**Source**:
## begin
# Compiling a list of problems in the Canadian Income Tax system that shouldn't exist



## MDTaxes (Jul 18, 2015)

Welcome all income tax professionals. Here's a chance to vent some of your frustrations. 

I'm researching problem areas in the Canadian Income Tax system (from either the T1, T2 or T3 returns) that can be fixed with either a simple policy change or even upholding existing policy. I'm looking for tax professional to let me know of problems you've encountered that really shouldn't exist. 

Two examples of what I'm looking for (which have bugged me for years) are:

1) There is no standard format forT4s. Most T4s come in the basic configuration with the boxes appearing in numeric order. But once in a while, I come across a T4 where the there is no order for the boxes and information is posted randomly all over the T4 slip. Returns with these slips are susceptible to errors because it's layout can cause us to miss information. This problem can be avoided by creating a standard T4 that should be used by all. This is a ridiculous issue that can be avoided with a policy change which I can't believe is not in place.
## end
**Dataset section**:
## begin
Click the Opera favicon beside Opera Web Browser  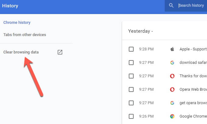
## end
**Given exercise**:
Answer these from the forum post about Canadian income tax problems:
(a) Which returns does the poster name as places to find problem areas?
(b) In what order do the boxes appear on most T4s?
(c) What fix does the post suggest for T4 slips with randomly placed boxes?

**Expected answer**:
(a) The T1, T2 and T3 returns.
(b) Numeric order.
(c) Creating a standard T4 that all would use.